# Görevler
**1)** Onuncu köyü anlatan yazıda "Köy halkının en" ile başlayıp "yılla sınırlandırılmaz niteliktedir..." ile biten bölümü, "kapıdan" yerine "evden" koyarak yeniden yazın.
**2)** Onuncu köyü anlatan yazıya göre köyde hangi üç yapı bulunmaktadır?
**3)** Onuncu köyü anlatan yazıyı son cümlesinden sonra sürdürün.

Onuncu Köyüm

Aydınlığı, açıklığı, yalınlığı, doğruluğu ve gerçeği arayan; çağdaşlık yolunun yolcuları son durak olarak onuncu köyü seçmişlerdir. (10.uncu ve sonuncu köy) . İnsanların düşünceleri üzerine varsayımları olmayan bir köy. Burada hava her iklimde sıcacık ve her daim etrafa tatlı bir baygınlık yayılmakta...

Köyde bir okul, bir cami bir de sağlık ocağı bulunmakta. Burada insanların topluma ve ülkesine daha faydalı olabilmeleri açısından, cinsiyet ayrımı gözetmeden, eğitimi mecbur kılınmıştır. Çocuklarının rahat okuyabilmeleri ve daha sağlıklı bir eğitim almaları açısından, yerleşim yerlerine göre okul sayısı bazen değişmektedir...

Köy halkının en dikkat çeken yönü çok yumuşak huylu ve ustaca ayarlanmış ılımlı ses tonudır. Bu yüzden, hangi kapıdan girerseniz girin, aile intizamı göz kamaştırırken, misafirperverliklerinin hatırı da, kırk yılla sınırlandırılmaz niteliktedir...
Anlatımlarını parlatıp süslemekten ve abartmaktan kaçınan halk, düşünceyi biçimden, yalın anlamı söylevsi anlatımdan üstün tutar. Belirli bir anlatı kalıbı oluşturup onda demirlemeyi önlemek adına, bu köyde kolaycı eleştirmenler asla barındırılmaz... Kendi felsefesi, yasaları, bilimi bulunan, alabildiğine özgün ve bütüncül bir toplum oluşları, insani değerler üzerinde olumlu yargılara varmalarını sağlamıştır...

İnsanlığın gerektirdiği yasaları uygularken, şiddetten ve baskıdan uzak bir dille anlatmayı bütün anlatımlara yeğ tutarlar. Bunun avantajı ise halkın ilkelerine bağlı kalışıdır. Sınıf ayrımı yapan ve birilerini yücelten kalıplaşmışlığı yıktıklarından, ne iğneyi ne de çuvaldızı kullanma gereği duymazlar.
Toplumdaki yaraları ayyuka çıkarıp, deşmenin yerine, yaraların oluşum nedenini araştırıp, yaraları tedavi etmeyi ve yeni yaralar açılmaması için çalışmayı yeğlerler, çünkü burada insan, her hangi bir insan değildir, herkesin kardeşidir, herkesin kızı veya oğludur. Dini inançlar sömürülmeden, ayrım yapılmadan, maske takılmadan, merhameti açık yüreklilikle benimsediklerinden, toplumda müsavat'sızlık görülmemektedir. Çünkü aşırı zenginliğin alın teriyle oluşmadığının bilincin delerdir...

# Verilen Bilgiler
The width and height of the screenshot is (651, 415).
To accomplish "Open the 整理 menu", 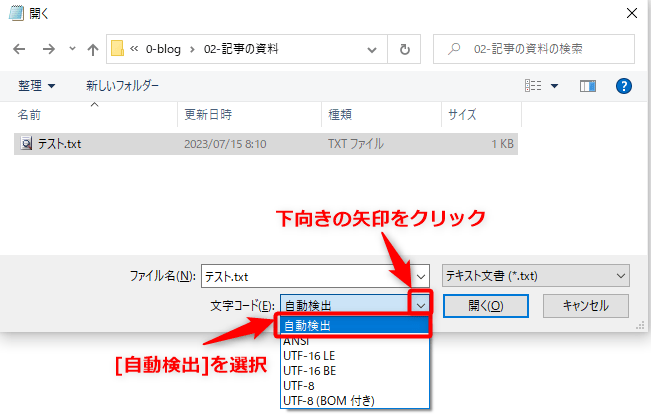I will (x=36, y=86).
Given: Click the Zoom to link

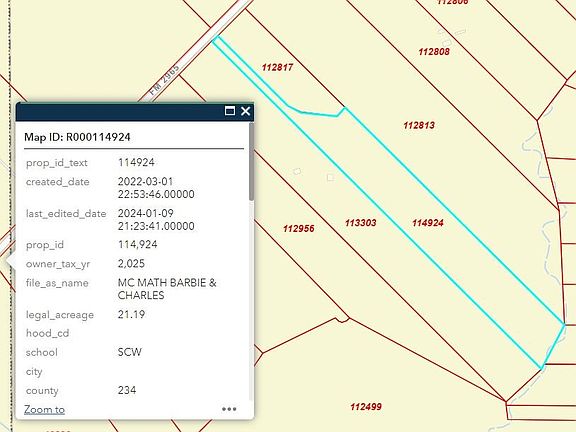Looking at the screenshot, I should coord(44,409).
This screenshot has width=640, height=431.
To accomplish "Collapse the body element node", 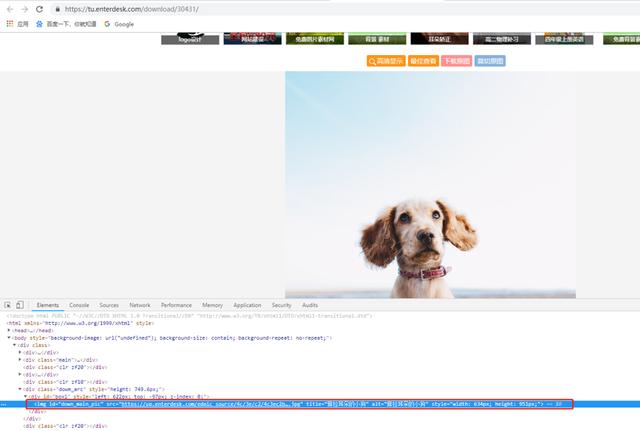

# Alıştırma Yanıtları
**1)**
Köy halkının en dikkat çeken yönü çok yumuşak huylu ve ustaca ayarlanmış ılımlı ses tonudır. Bu yüzden, hangi evden girerseniz girin, aile intizamı göz kamaştırırken, misafirperverliklerinin hatırı da, kırk yılla sınırlandırılmaz niteliktedir...

**2)** Bir okul, bir cami ve bir sağlık ocağı.

**3)**
Bu yüzden, başka köyler çağın vebası olan, bencillik hastalığının girdabında çırpındıklarından, onuncu köye gelme şansları da azalmaktadır

Burada maneviyat çoğalırken, maddiyatın kötü ellerde yıkıcı ve büyük bir güç haline geldiğinin bilinci, sınıf farklılıklarını ortadan kaldırmış, ekonomik eşitsizliği mümkün olduğunca en aza indirmiştir.
Köy halkı politik ahlaksızlığı- anarşiyi yıkıp, insanlık görevi olan dayanışmayı seçmiştir. Çünkü bu köyün halkının damarlarında dolaşan irade; devamlı, güçlü ve dinamiktir. Bu sebeple halkın psikolojisi devamlı dikkate alındığından, yalın ve yoğun bir anlatımla hata yapma olasılığını ortadan kaldırmışlardır veya çok aza indirmişlerdir.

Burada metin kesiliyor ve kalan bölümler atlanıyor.